[Start of section]

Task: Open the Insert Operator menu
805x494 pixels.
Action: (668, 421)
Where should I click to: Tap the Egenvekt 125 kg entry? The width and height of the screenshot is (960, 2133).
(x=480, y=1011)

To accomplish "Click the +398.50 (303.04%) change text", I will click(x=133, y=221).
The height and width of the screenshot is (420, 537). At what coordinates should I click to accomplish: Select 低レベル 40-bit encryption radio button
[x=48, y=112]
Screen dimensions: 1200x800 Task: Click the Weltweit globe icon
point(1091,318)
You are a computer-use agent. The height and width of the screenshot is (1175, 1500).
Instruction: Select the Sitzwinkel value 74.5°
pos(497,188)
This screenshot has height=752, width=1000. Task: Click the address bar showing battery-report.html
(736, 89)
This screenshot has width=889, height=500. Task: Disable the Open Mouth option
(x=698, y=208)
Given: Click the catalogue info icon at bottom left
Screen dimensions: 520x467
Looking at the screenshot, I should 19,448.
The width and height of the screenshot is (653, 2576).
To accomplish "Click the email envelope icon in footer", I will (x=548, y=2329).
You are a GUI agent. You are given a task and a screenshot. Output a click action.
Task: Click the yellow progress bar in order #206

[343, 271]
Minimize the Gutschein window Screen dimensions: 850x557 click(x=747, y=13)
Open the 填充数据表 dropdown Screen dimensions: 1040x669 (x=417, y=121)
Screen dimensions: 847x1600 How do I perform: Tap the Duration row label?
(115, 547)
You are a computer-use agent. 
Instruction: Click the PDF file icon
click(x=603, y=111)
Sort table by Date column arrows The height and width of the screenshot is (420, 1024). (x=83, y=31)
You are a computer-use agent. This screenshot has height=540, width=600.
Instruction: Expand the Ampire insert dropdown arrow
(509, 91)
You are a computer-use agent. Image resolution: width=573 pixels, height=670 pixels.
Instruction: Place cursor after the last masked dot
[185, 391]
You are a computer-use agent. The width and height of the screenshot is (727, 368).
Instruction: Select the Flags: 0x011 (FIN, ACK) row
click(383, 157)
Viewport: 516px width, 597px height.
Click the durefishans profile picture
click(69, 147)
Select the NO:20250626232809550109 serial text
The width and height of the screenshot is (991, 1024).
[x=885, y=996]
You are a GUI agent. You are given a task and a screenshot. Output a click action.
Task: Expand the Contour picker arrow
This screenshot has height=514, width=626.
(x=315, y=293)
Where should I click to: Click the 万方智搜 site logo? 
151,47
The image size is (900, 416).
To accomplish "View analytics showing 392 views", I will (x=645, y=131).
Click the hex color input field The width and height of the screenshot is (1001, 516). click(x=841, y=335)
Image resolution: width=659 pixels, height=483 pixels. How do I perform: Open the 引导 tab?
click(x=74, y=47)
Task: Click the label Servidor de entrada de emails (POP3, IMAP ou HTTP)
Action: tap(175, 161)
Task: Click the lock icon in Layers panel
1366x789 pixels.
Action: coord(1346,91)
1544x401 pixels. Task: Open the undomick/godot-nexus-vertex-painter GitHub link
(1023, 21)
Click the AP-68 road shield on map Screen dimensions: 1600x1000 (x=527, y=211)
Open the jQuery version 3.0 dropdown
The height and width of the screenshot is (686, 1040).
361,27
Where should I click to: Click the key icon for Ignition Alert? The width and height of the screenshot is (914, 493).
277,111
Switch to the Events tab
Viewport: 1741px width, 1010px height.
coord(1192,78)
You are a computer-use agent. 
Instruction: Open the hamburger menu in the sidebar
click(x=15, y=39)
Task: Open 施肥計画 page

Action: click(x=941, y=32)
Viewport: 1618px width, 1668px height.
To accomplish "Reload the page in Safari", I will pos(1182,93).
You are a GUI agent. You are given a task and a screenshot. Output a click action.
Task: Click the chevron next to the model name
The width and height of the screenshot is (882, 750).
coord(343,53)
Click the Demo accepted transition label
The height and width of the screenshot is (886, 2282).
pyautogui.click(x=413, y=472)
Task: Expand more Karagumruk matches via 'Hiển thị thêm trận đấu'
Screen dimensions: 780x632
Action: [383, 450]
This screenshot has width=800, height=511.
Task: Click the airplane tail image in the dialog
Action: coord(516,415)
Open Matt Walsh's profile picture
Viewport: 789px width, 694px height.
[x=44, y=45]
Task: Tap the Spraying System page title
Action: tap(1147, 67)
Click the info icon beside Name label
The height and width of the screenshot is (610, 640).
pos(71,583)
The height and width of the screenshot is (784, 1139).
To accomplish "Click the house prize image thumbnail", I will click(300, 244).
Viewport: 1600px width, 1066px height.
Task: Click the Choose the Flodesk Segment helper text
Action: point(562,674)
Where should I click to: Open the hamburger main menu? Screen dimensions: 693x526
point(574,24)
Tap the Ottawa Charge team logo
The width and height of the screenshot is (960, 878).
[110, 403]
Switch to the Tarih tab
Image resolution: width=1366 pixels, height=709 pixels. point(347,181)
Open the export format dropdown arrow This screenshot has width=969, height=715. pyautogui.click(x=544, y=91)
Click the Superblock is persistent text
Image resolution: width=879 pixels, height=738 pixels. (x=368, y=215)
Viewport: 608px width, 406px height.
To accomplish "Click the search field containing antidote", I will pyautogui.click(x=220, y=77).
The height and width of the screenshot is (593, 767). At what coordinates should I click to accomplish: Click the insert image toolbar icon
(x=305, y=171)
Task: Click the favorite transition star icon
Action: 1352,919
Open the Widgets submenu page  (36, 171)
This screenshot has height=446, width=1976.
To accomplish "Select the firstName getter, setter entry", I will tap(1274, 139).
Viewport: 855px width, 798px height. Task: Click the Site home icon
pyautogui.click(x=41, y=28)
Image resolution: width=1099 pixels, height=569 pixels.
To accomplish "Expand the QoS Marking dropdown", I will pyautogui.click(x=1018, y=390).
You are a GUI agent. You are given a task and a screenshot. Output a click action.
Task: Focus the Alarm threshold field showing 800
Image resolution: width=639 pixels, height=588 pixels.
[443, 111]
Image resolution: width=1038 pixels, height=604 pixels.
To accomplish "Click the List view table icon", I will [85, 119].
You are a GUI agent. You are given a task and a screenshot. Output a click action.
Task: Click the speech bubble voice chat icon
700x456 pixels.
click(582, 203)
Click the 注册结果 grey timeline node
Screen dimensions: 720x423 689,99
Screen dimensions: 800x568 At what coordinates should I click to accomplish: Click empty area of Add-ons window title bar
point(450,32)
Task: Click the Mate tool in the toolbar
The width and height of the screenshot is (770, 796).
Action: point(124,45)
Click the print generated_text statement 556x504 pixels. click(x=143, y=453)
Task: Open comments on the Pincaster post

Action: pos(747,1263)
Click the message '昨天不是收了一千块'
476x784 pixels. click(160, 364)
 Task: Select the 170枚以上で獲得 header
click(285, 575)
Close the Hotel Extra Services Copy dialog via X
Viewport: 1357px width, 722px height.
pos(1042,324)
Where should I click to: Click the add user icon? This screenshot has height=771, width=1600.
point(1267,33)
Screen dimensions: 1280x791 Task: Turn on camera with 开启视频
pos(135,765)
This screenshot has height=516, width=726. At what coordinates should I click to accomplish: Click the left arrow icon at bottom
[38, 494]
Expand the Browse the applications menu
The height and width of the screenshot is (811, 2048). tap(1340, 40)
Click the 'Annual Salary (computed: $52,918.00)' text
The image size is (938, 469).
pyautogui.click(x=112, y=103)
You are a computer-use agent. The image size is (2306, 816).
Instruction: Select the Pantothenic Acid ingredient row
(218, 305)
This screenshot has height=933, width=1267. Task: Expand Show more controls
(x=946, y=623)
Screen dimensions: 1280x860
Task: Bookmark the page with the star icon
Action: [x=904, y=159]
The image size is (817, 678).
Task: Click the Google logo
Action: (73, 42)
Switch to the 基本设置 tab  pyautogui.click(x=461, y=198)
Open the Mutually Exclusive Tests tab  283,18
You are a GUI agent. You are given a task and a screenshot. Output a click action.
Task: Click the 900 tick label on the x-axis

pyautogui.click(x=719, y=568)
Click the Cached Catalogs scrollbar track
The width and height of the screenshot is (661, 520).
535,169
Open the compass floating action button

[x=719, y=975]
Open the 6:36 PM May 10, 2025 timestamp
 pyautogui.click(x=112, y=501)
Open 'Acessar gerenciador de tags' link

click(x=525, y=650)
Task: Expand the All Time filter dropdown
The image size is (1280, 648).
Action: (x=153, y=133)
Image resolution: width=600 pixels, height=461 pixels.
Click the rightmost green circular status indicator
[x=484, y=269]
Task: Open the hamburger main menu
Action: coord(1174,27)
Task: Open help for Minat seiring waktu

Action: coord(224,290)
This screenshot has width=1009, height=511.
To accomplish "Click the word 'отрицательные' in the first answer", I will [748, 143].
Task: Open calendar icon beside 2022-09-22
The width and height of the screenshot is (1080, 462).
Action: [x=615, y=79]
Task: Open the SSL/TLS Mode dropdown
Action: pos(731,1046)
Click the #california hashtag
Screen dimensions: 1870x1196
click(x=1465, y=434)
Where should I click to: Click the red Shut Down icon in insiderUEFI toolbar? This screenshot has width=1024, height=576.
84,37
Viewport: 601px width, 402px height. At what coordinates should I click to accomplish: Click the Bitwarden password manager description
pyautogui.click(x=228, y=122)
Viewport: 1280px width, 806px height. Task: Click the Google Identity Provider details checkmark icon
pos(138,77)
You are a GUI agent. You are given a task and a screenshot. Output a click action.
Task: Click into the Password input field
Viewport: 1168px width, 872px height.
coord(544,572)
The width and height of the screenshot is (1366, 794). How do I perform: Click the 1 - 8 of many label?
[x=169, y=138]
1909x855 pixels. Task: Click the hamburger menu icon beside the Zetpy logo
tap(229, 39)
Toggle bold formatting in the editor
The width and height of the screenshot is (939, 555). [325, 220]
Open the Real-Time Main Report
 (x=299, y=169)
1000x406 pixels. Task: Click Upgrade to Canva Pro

[End of section]

What the task asks » Print exactly the lines above, between the one holding "Screen dimensions: 847x1600" and the one holding "You are a computer-use agent. Image", inclusive, and nothing besides.

Result for this task »
Screen dimensions: 847x1600 How do I perform: Tap the Duration row label?
(115, 547)
You are a computer-use agent. 
Instruction: Click the PDF file icon
click(x=603, y=111)
Sort table by Date column arrows The height and width of the screenshot is (420, 1024). (x=83, y=31)
You are a computer-use agent. This screenshot has height=540, width=600.
Instruction: Expand the Ampire insert dropdown arrow
(509, 91)
You are a computer-use agent. Image resolution: width=573 pixels, height=670 pixels.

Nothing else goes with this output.